On the same day (12 July 1990), the notice of TRO was received by the Central Office of the respondent COMELEC. But it was
only on 15 July 1990 that the field agent of the respondent COMELEC received the telegraphic notice of the TROa day after
the completion of the signing process sought to be temporarily stopped by the TRO.
In an en banc resolution (No. 90-0660) dated 26 July 1990, the respondent COMELEC nullified the signing process held in
Sulat, Eastern Samar for being violative of the order (the TRO) of this Court in G.R. No. 94010. Apelado, et al., filed a motion
for reconsideration and on 29 August 1990, the respondent COMELEC denied said motion holding that:
. . . The critical date to consider is the service or notice of the Restraining Order on 12 July 1990 upon the
principal i.e. the Commission on Election, and not upon its agent in the field. 1
Hence, the present petition for review on certiorari in G.R. No. 95063 which seeks to set aside en banc
Resolution No. 90-0660 of respondent COMELEC.
In G.R. No. 94010, Evardone contends that:
I. The COMELEC committed grave abuse of discretion in approving the recommendation of the Election
Registrar of Sulat, Eastern Samar to hold the signing of the petition for recall without giving petitioner his
day in court.
II. The COMELEC likewise committed grave abuse of discretion amounting to lack or excess of jurisdiction
in promulgating Resolution No. 2272 on May 22, 1990 which is null and void for being unconstitutional. 2
In G.R. No. 95063, Apelado, et al., raises the issue of whether or not the signing process of the petition for recall held on 14
July 1990 has been rendered nugatory by the TRO issued by this court in G.R. No. 94010 dated 12 July 1990 but received by
the COMELEC field agent only on 15 July 1990.

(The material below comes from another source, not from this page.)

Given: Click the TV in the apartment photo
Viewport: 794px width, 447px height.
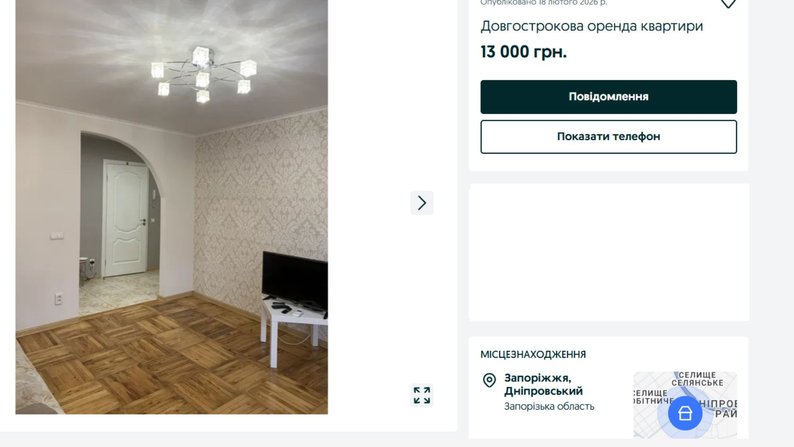Looking at the screenshot, I should 295,281.
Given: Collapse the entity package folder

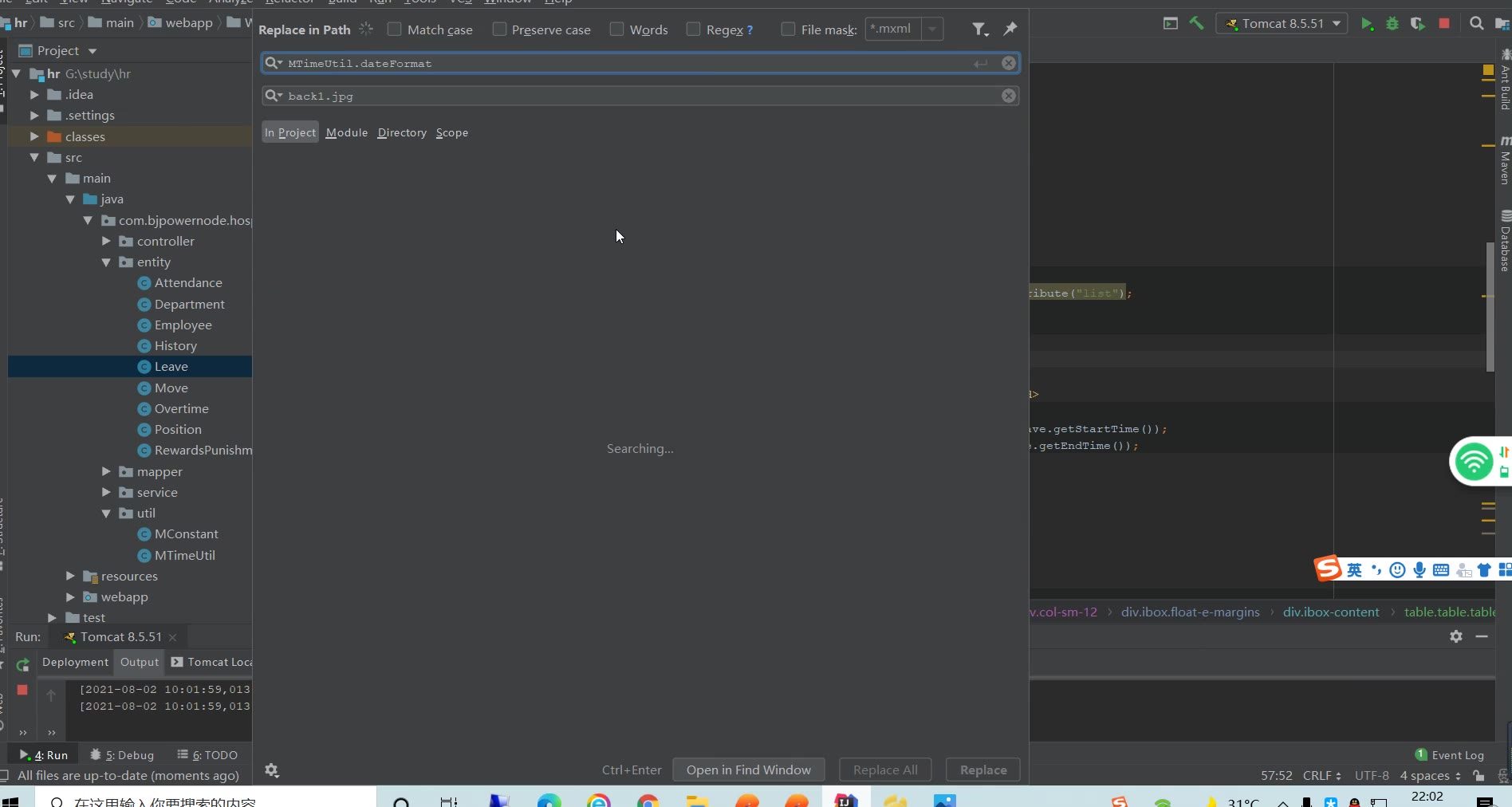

The principal issue for resolution by the Court is the constitutionality of Resolution No. 2272 promulgated by respondent
COMELEC on 23 May 1990 by virtue of its powers under the Constitution and Batas Pambansa Blg. 337 (Local Government
Code). The resolution embodies the general rules and regulations on the recall of elective provincial, city and municipal
officials.
Evardone maintains that Article X, Section 3 of the 1987 Constitution repealed Batas Pambansa Blg. 337 in favor of one to be
enacted by Congress. Said Section 3 provides:
Sec. 3. The Congress shall enact a local government code shall provide for a more responsive and
accountable local government structure instituted through a system of decentralization with effective
mechanisms of recall, initiative, and referendum, allocate among the different local government units their
powers, responsibilities and resources, and provide for the qualifications, election, appointment and
removal, term, salaries, powers and functions and duties local officials, and all other matters relating to the
organization operation of the local units.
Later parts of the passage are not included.